Hablamos de estadísticas de venta y de métodos de publicidad. Parece que sabe cómo vender y es bastante inteligente, por lo que decido dejar de cuestionar sus conocimientos y centrarme en el trabajo. Sugiere varios colores que podrían conjuntar con la imagen de aquellas joyas, pero nos sigue faltando algo.

—¿Qué es lo que piensas cuando llevas unos pendientes como estos? —pregunta, cogiendo el par más grande. Los observo también.

—Nunca me he puesto algo tan caro —reconozco, encogiéndome de hombros. Son bonitos, pero no van nada acorde con mi imagen. Enzo me mira, entrecerrando los ojos. Tras unos segundos de incomodidad, vuelve a hablar.

—Póntelos.

Niego con la cabeza de inmediato.

—Son un préstamo, no me los puedo poner.

—Nadie nos ve —susurra y me los acerca—. Necesitas meterte en el papel.

Resoplo, malhumorada, y los cojo con cuidado. Lo que suelo llevar en las orejas son pequeños aros, nada comparado con esto. Cuando me los coloco, siento su peso sobre mis orejas. Enzo se levanta y camina detrás de mí. De repente, siento cómo me aparta el pelo hacia un lado, acariciándome con suavidad la piel. Todo ocurre despacio y rápido al mismo tiempo: el vello de punta, el frío metal sobre mi piel, sus dedos trasteando para colocarme el collar...

—Ahora mírate al espejo y dime qué ves —susurra de nuevo con ese acento italiano tan peculiar y siento su aliento en mi oreja.

Me levanto rápidamente sin darme cuenta de que está lo suficientemente cerca como para que mi espalda choque contra su pecho. Me sujeta por los hombros y desliza sus manos por mis brazos. Tengo que tragar saliva repetidas veces porque mi garganta se ha secado casi por completo.

Camino hacia el espejo que hay al fondo de la sala y me observo.

—Veo lujo y ostentosidad —empiezo, tocando la gargantilla repleta de piedras brillantes. Los pendientes tienen el mismo toque, solo que de una manera un poco más recatada. Enzo se coloca detrás de mí y asiente para que continúe. Intento analizar con más detalle—. También belleza y poder. Son joyas exclusivas, no es algo que podría llevar cualquier persona. Son únicas, son...

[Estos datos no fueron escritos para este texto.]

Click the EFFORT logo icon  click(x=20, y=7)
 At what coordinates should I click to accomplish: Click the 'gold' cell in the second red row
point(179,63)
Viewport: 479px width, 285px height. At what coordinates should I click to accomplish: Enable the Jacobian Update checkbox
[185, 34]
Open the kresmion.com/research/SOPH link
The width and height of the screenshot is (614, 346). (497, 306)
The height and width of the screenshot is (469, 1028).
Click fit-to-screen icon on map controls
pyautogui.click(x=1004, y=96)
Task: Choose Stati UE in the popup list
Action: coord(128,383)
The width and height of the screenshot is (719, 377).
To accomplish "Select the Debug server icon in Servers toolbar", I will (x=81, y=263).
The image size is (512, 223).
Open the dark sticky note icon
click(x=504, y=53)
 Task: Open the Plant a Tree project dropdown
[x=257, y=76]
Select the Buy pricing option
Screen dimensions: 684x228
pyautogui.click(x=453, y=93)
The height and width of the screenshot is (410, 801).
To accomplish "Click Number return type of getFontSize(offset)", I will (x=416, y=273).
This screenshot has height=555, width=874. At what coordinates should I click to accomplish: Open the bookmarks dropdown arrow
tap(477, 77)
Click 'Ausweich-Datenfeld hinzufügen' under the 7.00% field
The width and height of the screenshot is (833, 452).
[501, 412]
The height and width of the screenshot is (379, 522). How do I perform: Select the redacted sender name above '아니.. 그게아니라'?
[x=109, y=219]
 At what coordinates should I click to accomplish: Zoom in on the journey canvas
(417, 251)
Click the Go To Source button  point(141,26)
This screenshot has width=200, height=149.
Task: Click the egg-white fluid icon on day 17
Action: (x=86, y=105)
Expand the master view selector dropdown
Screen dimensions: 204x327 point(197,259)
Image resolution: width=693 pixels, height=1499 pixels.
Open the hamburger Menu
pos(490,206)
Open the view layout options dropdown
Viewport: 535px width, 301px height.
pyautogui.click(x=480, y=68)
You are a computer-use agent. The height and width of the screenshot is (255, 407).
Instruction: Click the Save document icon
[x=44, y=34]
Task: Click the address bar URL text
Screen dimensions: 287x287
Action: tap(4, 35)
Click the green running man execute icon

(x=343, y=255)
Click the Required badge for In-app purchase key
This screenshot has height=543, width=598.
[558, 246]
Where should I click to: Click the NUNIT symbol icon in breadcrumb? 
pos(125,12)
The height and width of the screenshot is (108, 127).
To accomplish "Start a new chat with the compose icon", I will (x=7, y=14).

—Para una principessa —acaba mi frase, pronunciando la última palabra en su idioma.

Esta vez soy yo la que asiento. Nos quedamos mirando a través del reflejo del espejo, sonriéndonos. Los dos sabemos que hemos conseguido el eslogan publicitario, pero ni yo soy capaz de apartar la mirada ni él de moverse de donde está. Esta vez, a pesar de su imponente figura, no siento que estemos en desigualdad de condiciones. Me siento poderosa y sé no es por las joyas que aún llevo puestas. Aunque me cueste reconocerlo, esto lo he conseguido gracias a él.